# [Problem requirements]
Your job is to report every line of the entries that has "will".

(Stored data)
= = =
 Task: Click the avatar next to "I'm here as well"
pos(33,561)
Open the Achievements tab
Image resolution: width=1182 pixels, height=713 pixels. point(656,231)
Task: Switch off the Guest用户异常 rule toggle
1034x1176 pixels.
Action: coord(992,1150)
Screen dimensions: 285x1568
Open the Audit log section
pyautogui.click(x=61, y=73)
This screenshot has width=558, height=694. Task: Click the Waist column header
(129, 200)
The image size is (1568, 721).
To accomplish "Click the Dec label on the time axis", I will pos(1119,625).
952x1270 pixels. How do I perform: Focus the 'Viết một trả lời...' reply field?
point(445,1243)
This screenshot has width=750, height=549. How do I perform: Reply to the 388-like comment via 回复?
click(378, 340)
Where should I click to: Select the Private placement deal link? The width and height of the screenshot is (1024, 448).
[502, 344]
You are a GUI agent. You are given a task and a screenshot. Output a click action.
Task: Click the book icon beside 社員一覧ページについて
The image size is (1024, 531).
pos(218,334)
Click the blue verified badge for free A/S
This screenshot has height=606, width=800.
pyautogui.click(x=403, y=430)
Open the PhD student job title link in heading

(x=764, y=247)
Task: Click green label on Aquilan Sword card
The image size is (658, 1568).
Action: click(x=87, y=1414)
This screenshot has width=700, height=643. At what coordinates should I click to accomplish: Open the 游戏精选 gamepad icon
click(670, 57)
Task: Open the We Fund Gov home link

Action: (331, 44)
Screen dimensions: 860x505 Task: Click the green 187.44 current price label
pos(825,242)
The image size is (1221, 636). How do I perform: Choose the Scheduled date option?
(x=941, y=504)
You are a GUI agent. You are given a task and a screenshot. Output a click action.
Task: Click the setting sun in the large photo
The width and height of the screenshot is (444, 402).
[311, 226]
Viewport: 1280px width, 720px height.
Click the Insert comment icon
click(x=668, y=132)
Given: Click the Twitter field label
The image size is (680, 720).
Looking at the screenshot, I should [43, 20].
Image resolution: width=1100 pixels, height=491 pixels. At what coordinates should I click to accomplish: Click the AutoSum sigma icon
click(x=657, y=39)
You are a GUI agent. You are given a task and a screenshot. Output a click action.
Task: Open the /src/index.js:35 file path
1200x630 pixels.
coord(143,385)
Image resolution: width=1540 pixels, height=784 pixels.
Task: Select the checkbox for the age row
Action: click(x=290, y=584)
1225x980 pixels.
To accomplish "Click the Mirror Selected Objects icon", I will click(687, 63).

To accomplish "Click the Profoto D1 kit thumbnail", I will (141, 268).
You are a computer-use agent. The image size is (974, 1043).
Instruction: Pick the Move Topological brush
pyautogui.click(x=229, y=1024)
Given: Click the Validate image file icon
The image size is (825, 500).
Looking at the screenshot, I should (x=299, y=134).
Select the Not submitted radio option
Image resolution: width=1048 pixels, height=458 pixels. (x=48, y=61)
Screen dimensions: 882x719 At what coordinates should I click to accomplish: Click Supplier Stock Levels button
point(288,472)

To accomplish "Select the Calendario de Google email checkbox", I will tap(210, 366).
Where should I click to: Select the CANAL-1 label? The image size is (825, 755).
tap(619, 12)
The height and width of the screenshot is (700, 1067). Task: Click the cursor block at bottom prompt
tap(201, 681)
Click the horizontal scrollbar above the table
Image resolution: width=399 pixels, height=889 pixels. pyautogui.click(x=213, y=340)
= = =
# [Completed exercise]
To accomplish "Click the Dec label on the time axis", I will pos(1119,625).
To accomplish "Click the Mirror Selected Objects icon", I will click(687, 63).
To accomplish "Click the Profoto D1 kit thumbnail", I will (141, 268).
To accomplish "Select the Calendario de Google email checkbox", I will tap(210, 366).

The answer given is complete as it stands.